The present invention further provides an assembly comprising a stator frame of a rotating electrical machine and a mounting arrangement as described above for mounting the stator frame on a stationary foundation. The stator frame comprises a stator foot adapted to support the stator frame on the foundation. The stator foot has a lower surface that faces an upper surface of the foundation, and an upper surface.

The present invention further provides an assembly comprising a stator frame of a rotating electrical machine, a stationary foundation, and a mounting arrangement as described above for mounting the stator frame to the foundation. The stator frame comprises a stator foot adapted to support the stator frame on the foundation. The stator foot has a lower surface that faces an upper surface of the foundation, and an upper surface.
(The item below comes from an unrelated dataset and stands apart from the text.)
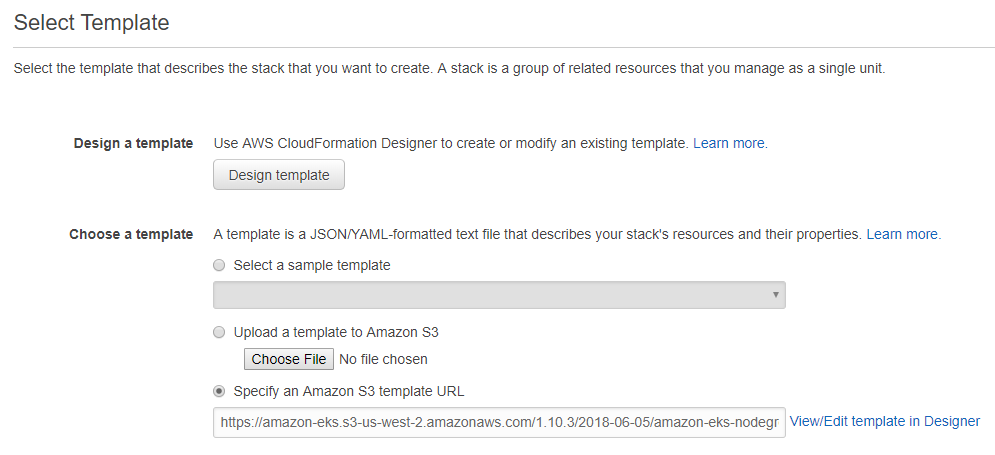
Task: Select the sample template radio button
Action: click(x=219, y=266)
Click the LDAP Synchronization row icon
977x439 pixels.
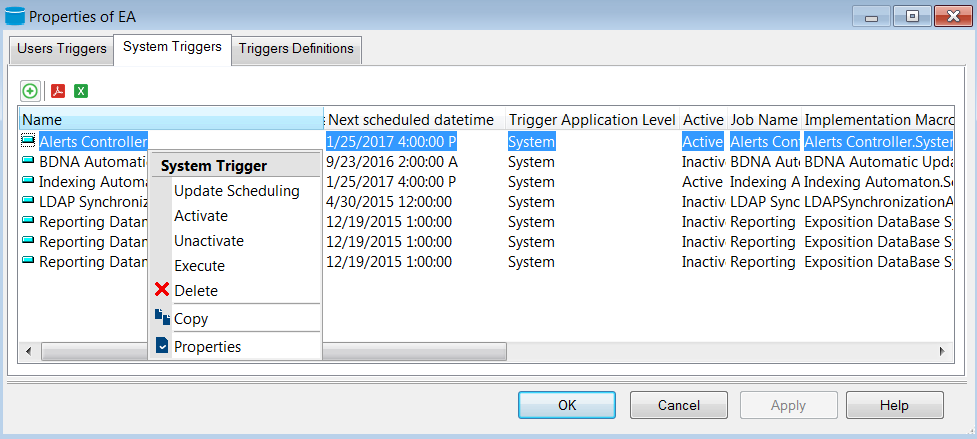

The present invention further provides a mounting arrangement for mounting a stator frame of a rotating electrical machine on a stationary foundation, the stator frame comprising a stator foot adapted to support the stator frame on the foundation, wherein the stator foot has a lower surface that faces an upper surface of the foundation, and an upper surface, the mounting arrangement comprising a first lubricant adapted to be positioned between the lower surface of the stator foot and the upper surface of the foundation, and wherein the mounting arrangement is adapted to allow the stator foot to move in a lateral and/or axial direction relative to the foundation to accommodate thermal expansion of the stator frame in use, wherein the mounting arrangement further comprises:

- one or more studs, each stud being fixedly connectable to the foundation so that it projects upwardly and is adapted to pass through a respective opening in the stator foot with a predetermined lateral and/or axial clearance that allows the stator foot to move in the lateral and/or axial direction relative to the stud to accommodate thermal expansion in use, and
- one or more mechanical fixing assemblies, each mechanical fixing assembly being mechanically fixed to a respective stud and adapted to apply a compression load to the upper surface of the stator foot.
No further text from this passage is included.